Failing to File IRS Form 8300 Can Turn a $10,000 Windfall into a Ticket to Prison

Allison D.H. Soares and Lauren Suarez

Imagine, there you are, a young entrepreneur making your way through the economic circus that is running a business, and someone pays you $10,000 or more in cash for services rendered. You stop and think: Should you (1) throw the money up in the air and swim in it, (2) pour glue on yourself and roll in it, or (3) fill out and submit an Internal Revenue Service (IRS) Form 8300 immediately and send the payor an annual statement? There was a hidden answer D that was all of the above, but we wanted to see the people’s votes. One of the most underrated and undiscussed IRS forms is Form 8300. Many business owners are confused about their need to report cash payments over $10,000 given to a trade or business from a single entity or an individual. It’s not a common filing, but it’s one that’s critical for many companies and individuals and that, if overlooked, can cause orange jumpsuit–type problems.

Who Must Fill Out Form 830

According to the IRS, generally, if you’re in a trade or business and receive more than $10,000 in cash in a single transaction or in related transactions, you must file Form 8300. This cash transaction can either be a one-time transaction or multiple transactions over a 12-month period. Cash also includes traveler’s checks, bank drafts, physical cash, and money orders with a face value of $10,000 or less. If the value of those cash instruments tied to a financial institution is more than $10,000, the financial institution reports on your behalf. The purpose of the form is to provide information to the IRS and the Financial Crimes Enforcement Network (FinCEN) in their efforts to combat money laundering within and outside of the United States. Money is “laundered” to conceal illegal activity, including crimes such as drug trafficking, tax evasion, and terrorist financing. It should also be noted that as of December 2023, Form 8300 does not include digital assets within the definition of cash and related payments, but due to the passing of the Infrastructure Investment and Jobs Act of 2021, it may only be a matter of time before a cryptocurrency transaction of $10,000 or more may become reportable on Form 8300, especially given how under-regulated some crypto platforms are at a time when the U.S. government continues to fight money laundering.

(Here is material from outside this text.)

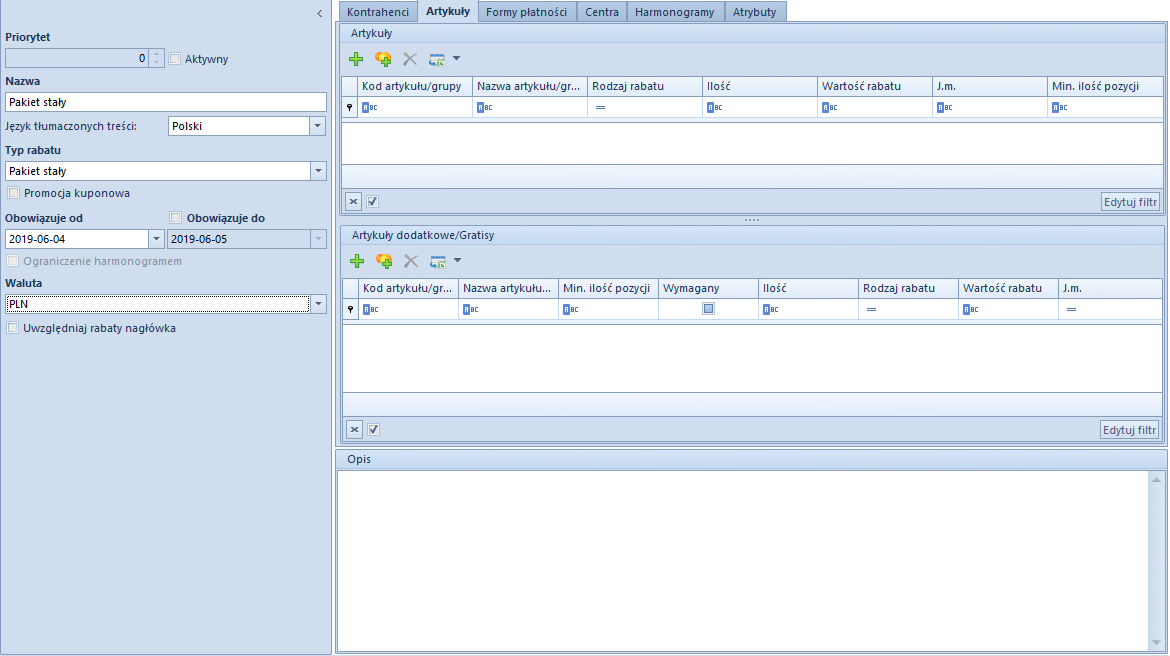Screen dimensions: 1170x656
Task: Click the green plus in Artykuły dodatkowe/Gratisy
Action: 356,261
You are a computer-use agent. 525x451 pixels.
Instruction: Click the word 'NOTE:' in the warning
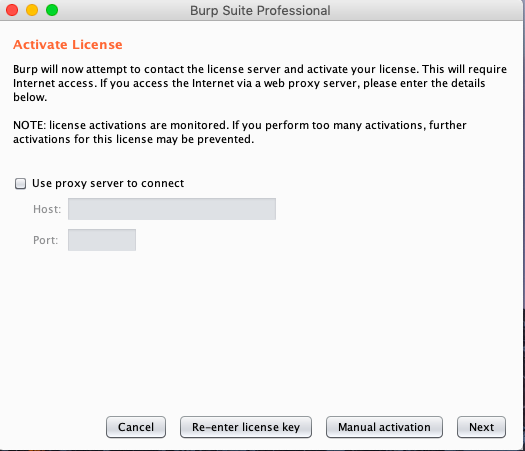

Those who must file a Form 8300 include an individual, company, corporation, partnership, association, trust, or estate. These may include dealers/sellers of jewelry, boats, aircraft, furniture, art, and automobiles. These may also include travel agencies, insurance companies, attorneys, and real estate brokers. As professionals, we have also seen this form pop up when international travelers come into the United States with large amounts of cash for certain transactions. This causes a double reporting requirement for those individuals who cross an international border with that kind of luggage.

The form must be filed if any part of the transaction occurs within any of the 50 states, the District of Columbia, or a U.S. possession or territory (American Samoa, the Commonwealth of the Northern Mariana Islands, Guam, Puerto Rico, and the U.S. Virgin Islands). Additionally, Form 8300 must be filed within 15 days after the date the cash transaction occurred by the individual or business receiving the funds.

Filing Form 8300

Effective January 1, 2024, individuals and business owners must electronically file Form 8300 if they e-file other information returns, such as Form 1099 series and Form W-2. You must e-file your Form 8300 if you’re required to file at least ten information returns of one or more types other than Form 8300 during a calendar year. If you do not meet these requirements for electronic filings, you are required to mail in the form and related information.

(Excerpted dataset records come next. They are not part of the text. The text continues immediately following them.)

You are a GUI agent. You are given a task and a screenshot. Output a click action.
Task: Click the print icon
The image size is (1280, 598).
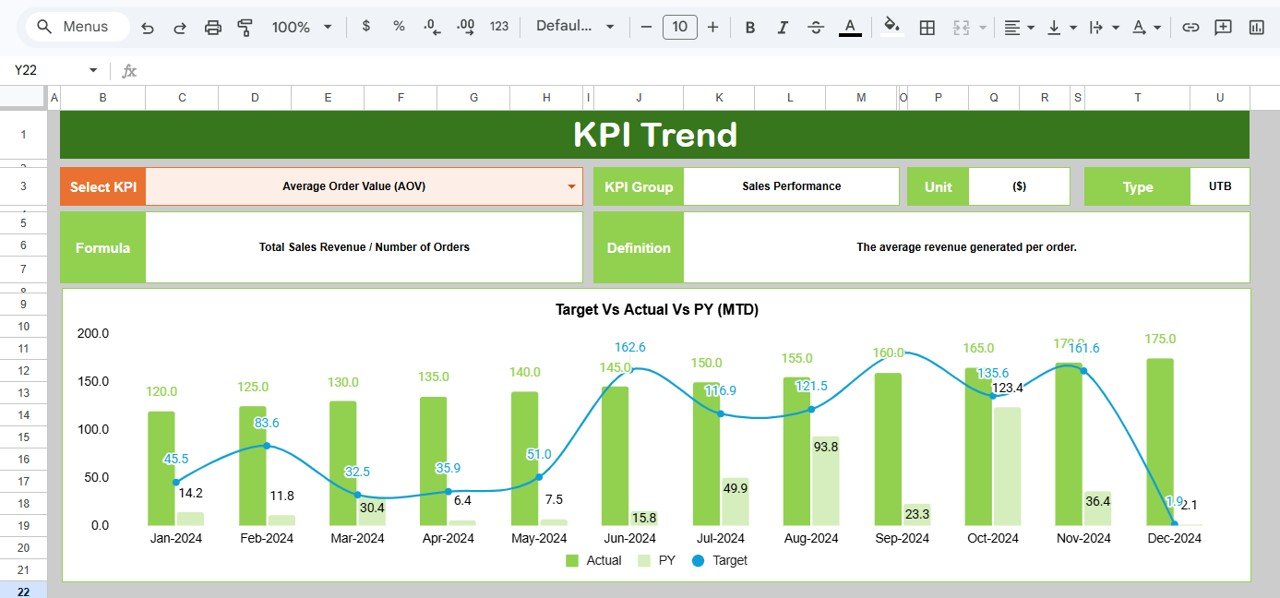[x=213, y=27]
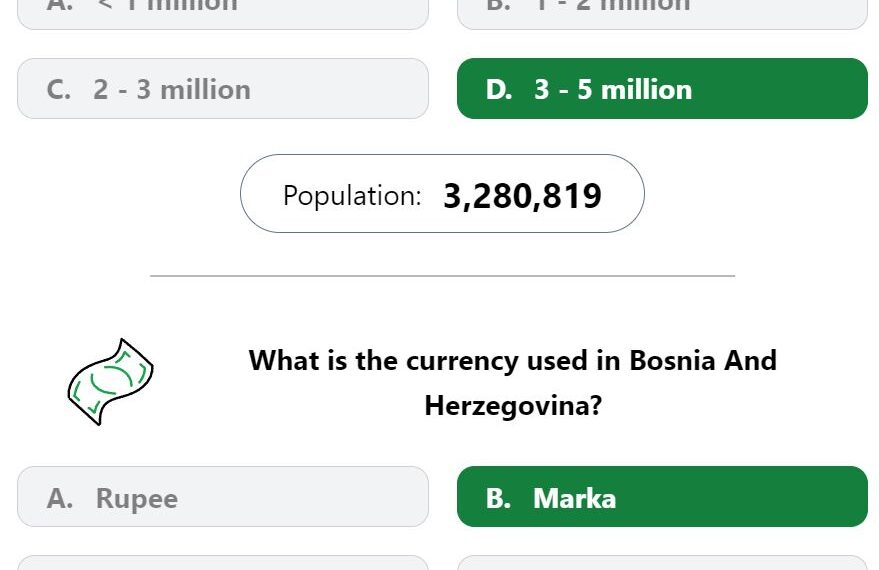Select the cut-off answer option below Rupee
Viewport: 879px width, 570px height.
click(223, 563)
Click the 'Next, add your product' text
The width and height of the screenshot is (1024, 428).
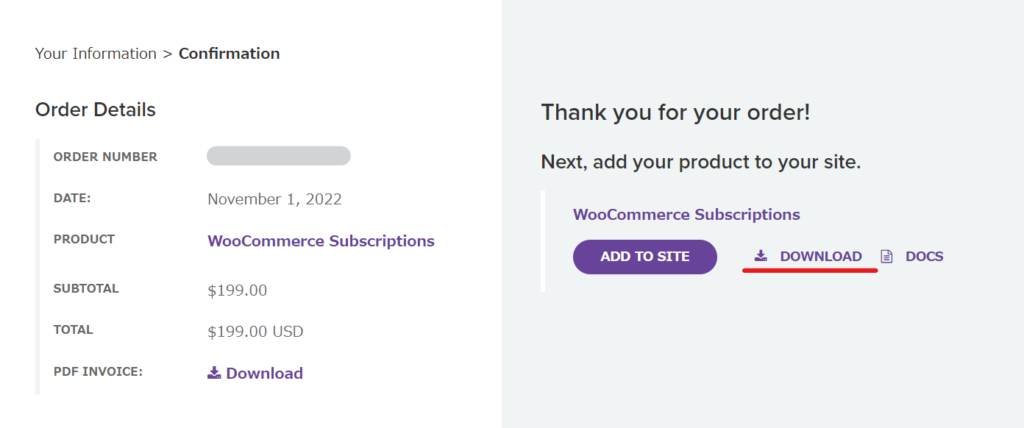pos(700,161)
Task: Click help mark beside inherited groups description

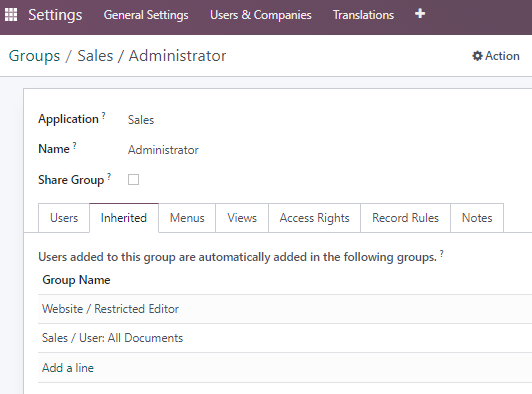Action: (442, 254)
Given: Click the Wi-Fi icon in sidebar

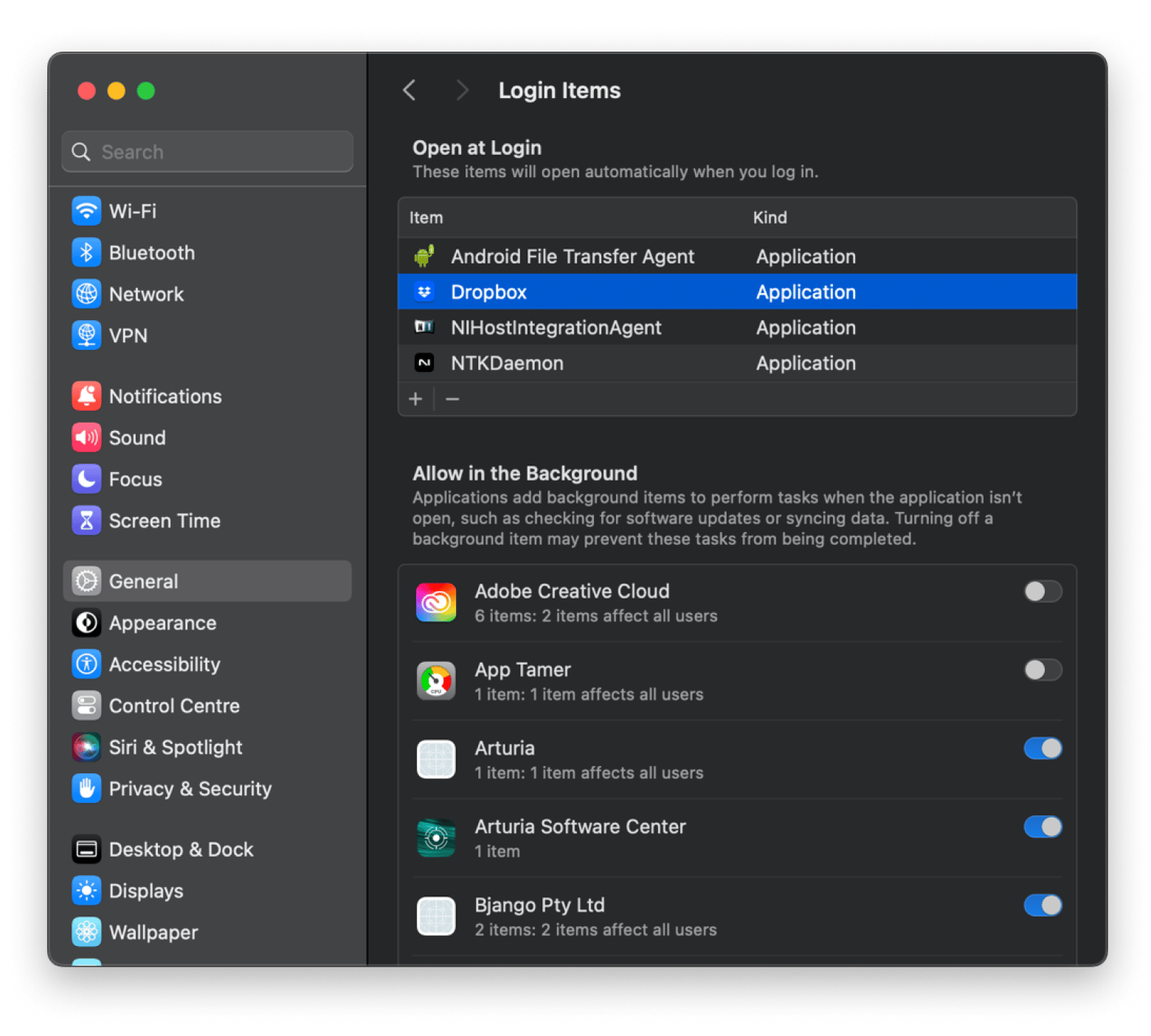Looking at the screenshot, I should 86,211.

You also need to provide a written statement to each party whose name you include on Form 8300 by January 31 of the year following the reportable transaction. This statement must include the name, address, contact person, and telephone number of your business and the aggregate amount of reportable cash. The statement must also indicate that you provided this information to the IRS.


If you do not send the written statement to each of these persons, you, as the business owner, will be subject to penalties, which are usually around $290 per form. Further, if false Forms 8300 are found to be filed, a person can incur up to $100,000 in penalties and three years in federal prison. Think of all the much more fun things one could do with that time and money by just timely and correctly filing Form 8300 or required transactions.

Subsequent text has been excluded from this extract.